Planes, Trains, and Automobiles
Am I doing a movie review this Thanksgiving Day? You bet I am! And for this special Thanksgiving Day review, I choose the movie Planes, Trains, and Automobiles—that 1987 vehicle starring Steve Martin and the late great John Candy.
Why do I choose this movie to review, you might ask? Quite simple: out of the plethora of holiday movies out there, this is the one and only movie about Thanksgiving, and because this little-known Thanksgiving movie exhibits John Candy in perhaps his greatest performance ever.
The story is pretty simple: Steve Martin and John Candy are travelers who stumble onto each other as they try to leave New York for Chicago two days before Thanksgiving. Martin plays the ever-uptight Neal Page, while Candy plays the annoyingly lovable Del Griffith, combining into a kind of modern-day odd couple. En route to Chicago, their plane gets diverted to Wichita, Kansas, because Chicago gets snowed under, and Martin and Candy have to rely on each other to make it to Chicago by Thanksgiving Day . . . and sadly for them—but good for us!—it’s disaster after disaster for them on the road.
Here's a quick list of the more classic scenes from the movie:
- Martin chasing the cab down Park Avenue in New York City
- Martin and Candy waking up snuggling together in bed, each one forgetting that they’re not at home with their wives but with a total stranger
- Martin getting picked up off the ground by the taxi driver . . . in a not-so-painless way
- Their car catching fire on the side of the highway
- Candy getting both arms stuck in the driver’s seat and having to drive with his knees
- Candy driving down the wrong side of the highway (video below)

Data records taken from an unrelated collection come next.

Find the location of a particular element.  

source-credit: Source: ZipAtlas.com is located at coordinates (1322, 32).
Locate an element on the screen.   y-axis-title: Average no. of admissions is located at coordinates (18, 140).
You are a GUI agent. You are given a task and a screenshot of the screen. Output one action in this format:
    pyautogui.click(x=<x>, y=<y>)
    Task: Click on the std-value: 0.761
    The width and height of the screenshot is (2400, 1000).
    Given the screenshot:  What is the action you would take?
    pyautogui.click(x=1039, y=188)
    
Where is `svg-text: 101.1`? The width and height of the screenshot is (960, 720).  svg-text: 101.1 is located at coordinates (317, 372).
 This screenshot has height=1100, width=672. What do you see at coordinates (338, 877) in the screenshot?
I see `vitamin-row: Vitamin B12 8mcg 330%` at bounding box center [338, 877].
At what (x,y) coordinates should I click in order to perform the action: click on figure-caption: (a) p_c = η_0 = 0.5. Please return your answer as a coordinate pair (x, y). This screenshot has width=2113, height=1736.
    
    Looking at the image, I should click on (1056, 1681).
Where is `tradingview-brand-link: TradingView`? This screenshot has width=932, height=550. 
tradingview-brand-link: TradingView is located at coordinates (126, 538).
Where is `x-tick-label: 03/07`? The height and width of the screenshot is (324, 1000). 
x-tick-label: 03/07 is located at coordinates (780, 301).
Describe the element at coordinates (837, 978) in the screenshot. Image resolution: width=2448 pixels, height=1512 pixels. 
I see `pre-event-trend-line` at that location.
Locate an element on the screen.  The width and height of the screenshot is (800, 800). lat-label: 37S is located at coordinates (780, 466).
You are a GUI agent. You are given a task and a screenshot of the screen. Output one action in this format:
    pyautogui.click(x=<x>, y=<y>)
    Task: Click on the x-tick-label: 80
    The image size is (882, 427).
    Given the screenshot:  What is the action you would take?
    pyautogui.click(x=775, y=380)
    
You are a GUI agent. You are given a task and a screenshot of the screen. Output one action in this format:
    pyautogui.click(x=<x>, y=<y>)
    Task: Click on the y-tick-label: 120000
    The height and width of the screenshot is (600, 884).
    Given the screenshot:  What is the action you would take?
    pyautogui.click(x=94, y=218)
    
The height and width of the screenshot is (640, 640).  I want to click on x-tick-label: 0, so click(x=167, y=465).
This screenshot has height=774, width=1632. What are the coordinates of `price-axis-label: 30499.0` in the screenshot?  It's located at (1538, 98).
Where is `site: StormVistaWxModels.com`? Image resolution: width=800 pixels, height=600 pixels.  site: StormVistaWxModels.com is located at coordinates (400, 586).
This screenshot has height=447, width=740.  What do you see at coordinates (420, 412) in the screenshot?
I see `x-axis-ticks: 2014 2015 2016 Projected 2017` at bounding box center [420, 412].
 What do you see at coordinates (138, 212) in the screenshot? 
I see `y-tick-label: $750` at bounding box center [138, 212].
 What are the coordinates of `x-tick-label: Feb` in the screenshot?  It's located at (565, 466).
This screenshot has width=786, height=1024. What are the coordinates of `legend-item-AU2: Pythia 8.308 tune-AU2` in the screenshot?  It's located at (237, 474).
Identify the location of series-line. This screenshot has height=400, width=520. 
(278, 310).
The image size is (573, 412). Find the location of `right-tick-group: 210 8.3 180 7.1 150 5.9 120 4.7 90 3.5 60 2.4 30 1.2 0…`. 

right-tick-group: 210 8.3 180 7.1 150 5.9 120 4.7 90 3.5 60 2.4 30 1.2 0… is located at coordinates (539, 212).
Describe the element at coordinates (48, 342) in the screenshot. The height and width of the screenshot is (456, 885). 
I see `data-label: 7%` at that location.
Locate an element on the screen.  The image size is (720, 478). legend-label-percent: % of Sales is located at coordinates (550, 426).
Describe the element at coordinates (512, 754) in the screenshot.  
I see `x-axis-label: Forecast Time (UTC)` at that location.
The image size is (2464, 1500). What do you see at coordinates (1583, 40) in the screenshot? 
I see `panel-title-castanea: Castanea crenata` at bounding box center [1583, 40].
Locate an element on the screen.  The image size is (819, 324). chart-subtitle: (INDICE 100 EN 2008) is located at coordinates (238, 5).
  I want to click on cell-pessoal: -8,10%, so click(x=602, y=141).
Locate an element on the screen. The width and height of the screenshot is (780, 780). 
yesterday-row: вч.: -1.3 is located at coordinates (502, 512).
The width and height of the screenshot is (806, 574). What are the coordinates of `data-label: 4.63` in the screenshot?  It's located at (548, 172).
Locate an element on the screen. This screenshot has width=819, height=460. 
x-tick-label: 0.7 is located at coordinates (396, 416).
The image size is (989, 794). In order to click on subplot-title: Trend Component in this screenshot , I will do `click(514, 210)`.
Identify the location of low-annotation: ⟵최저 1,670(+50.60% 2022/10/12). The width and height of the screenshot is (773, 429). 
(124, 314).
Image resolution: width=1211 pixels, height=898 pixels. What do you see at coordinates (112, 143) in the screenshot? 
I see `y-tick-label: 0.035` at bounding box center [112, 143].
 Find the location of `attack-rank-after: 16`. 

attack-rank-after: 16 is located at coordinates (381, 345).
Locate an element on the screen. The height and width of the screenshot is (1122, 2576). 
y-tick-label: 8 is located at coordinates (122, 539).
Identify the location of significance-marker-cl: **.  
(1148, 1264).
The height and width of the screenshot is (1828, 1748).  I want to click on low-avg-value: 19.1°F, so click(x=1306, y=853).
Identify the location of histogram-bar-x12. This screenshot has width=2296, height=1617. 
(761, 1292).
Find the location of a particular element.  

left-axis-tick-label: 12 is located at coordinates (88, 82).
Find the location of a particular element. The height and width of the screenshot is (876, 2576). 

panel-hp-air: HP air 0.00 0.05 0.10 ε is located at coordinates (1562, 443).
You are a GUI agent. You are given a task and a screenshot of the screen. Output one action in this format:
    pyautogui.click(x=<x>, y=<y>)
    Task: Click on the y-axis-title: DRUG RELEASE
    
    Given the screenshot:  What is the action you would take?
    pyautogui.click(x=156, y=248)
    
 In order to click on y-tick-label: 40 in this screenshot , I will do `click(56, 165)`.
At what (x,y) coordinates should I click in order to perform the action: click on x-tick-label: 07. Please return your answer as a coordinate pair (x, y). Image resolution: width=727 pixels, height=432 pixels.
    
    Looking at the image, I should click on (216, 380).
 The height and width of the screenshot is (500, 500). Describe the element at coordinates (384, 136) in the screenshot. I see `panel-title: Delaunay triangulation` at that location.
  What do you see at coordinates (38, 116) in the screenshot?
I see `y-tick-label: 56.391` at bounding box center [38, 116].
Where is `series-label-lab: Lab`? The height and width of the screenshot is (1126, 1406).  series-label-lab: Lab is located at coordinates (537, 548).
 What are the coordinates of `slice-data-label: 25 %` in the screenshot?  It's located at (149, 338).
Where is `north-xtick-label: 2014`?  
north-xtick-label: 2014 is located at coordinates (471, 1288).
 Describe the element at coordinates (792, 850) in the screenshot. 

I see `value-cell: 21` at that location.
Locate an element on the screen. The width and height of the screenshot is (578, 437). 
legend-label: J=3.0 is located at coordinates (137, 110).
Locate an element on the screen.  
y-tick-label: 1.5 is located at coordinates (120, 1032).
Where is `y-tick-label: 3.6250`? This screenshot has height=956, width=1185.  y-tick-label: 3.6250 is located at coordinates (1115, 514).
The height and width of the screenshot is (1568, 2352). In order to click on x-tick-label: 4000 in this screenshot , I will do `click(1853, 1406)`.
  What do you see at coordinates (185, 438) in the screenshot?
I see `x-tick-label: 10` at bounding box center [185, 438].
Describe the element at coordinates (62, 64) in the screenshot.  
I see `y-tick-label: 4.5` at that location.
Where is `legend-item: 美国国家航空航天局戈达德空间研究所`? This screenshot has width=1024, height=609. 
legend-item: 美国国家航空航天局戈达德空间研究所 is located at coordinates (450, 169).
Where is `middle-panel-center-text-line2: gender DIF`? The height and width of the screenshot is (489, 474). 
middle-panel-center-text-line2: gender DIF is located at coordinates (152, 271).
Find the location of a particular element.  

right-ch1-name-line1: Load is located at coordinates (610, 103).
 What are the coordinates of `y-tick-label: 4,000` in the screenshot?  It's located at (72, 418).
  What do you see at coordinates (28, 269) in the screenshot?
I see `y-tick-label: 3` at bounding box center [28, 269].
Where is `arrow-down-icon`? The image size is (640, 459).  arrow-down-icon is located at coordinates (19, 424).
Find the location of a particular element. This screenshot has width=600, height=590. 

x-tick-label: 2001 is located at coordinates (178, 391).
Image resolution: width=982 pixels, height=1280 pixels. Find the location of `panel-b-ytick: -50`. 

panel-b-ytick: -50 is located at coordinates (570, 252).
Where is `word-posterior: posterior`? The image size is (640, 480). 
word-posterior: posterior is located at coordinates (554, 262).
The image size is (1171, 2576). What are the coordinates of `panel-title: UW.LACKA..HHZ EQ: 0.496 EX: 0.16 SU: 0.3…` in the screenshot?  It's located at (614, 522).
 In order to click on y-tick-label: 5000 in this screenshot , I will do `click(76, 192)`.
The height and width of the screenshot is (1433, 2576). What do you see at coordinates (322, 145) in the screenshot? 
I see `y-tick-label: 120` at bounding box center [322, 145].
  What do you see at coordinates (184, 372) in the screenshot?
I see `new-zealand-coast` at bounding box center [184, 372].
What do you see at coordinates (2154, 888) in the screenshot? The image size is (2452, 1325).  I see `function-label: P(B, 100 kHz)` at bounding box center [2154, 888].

Martin has a very memorable scene where he loses it quite shockingly with a car rental agent, tossing out F-bombs like spit. In the late '80s, this may have been a bit more shocking to comedy (even though by then it had very firmly found its place in mainstream drama and action movies; case in point, Die Hard), but it really showcases Martin at his most funny—because even in his fury, he's still the funny man. I'd have to chalk that one up to his delivery of the lines, his facial mannerisms, his tone of voice. He knows precisely how to make this tirade into a moment of pure hilarity.
As to John Candy, I will proudly call this his greatest film role. He did a small bit of physical transformation by donning a mustache, and I don't know if he wore a wig or had it done specially, but his hair was tinted red and curled up—which somehow managed to look perfectly natural on him! His Del Griffith comes across as the luckiest man alive, either because he knows all the right people and can make all the right moves with them, or because he has the most impressive run of good luck that can frustrate the hell out of anyone else (like how he so easily gets a hotel room after their plane lands in Wichita, while Martin struggles desperately to find one). Yet his Del Griffith comes off as the most sympathetic character. He’s just a man trying to do the right things to get by (as superbly exemplified when he manages to sell shower curtain rings as earrings in a St. Louis bus station), yet you can sense his need for human contact and companionship (as exemplified by his hurt when Martin says to him in the St. Louis diner that they should go their separate ways).
Candy had two shining moments in this film. The first came early; the second came almost at the end. The first scene I refer to is when he and Steve Martin finally have their fight in the hotel room, where Martin lays all his anger and guilt on Candy really heavily. It's almost like he was deliberately trying to hurt him, and after he's spent from his long tirade, there's a terrible pause where the tension in the air is painful. And the beaten-down Candy very slowly, almost tearfully, and I dare say graciously regains enough of his composure to defend himself. He doesn't try to hurt Martin or counterattack his character, he doesn't angrily decry his accusations—instead, Candy admits to many of the faults, knows that he has weak spots that need improvement . . . but despite those weak spots, Candy knows that he's still a good human being. His one stuttered line says it all, "I like me! My wife likes me. My customers like me. Because I’m the real article. What you see is what you get."
The second moment for Candy to shine comes at the end of the film. After he and Steve Martin have parted ways, Martin goes off on the train—and then comes back. That final face-to-face meet, where Del's truth finally comes out, is perfectly executed by Candy, and knowing his truth makes your heart hurt with sorrow.
But knowing his truth is important, because this, coupled with the final reunion of Martin with his family at the end of the film, really shows why it’s important to be thankful for the things you have in life. Here, Steve Martin's Neal is grateful for his wife, his children, his family . . . and John Candy's Del is grateful for his friend Neal.
And John Candy’s smile just before the final credits roll is genuinely heart-warming.
A perfect 10 for this Thanksgiving Day.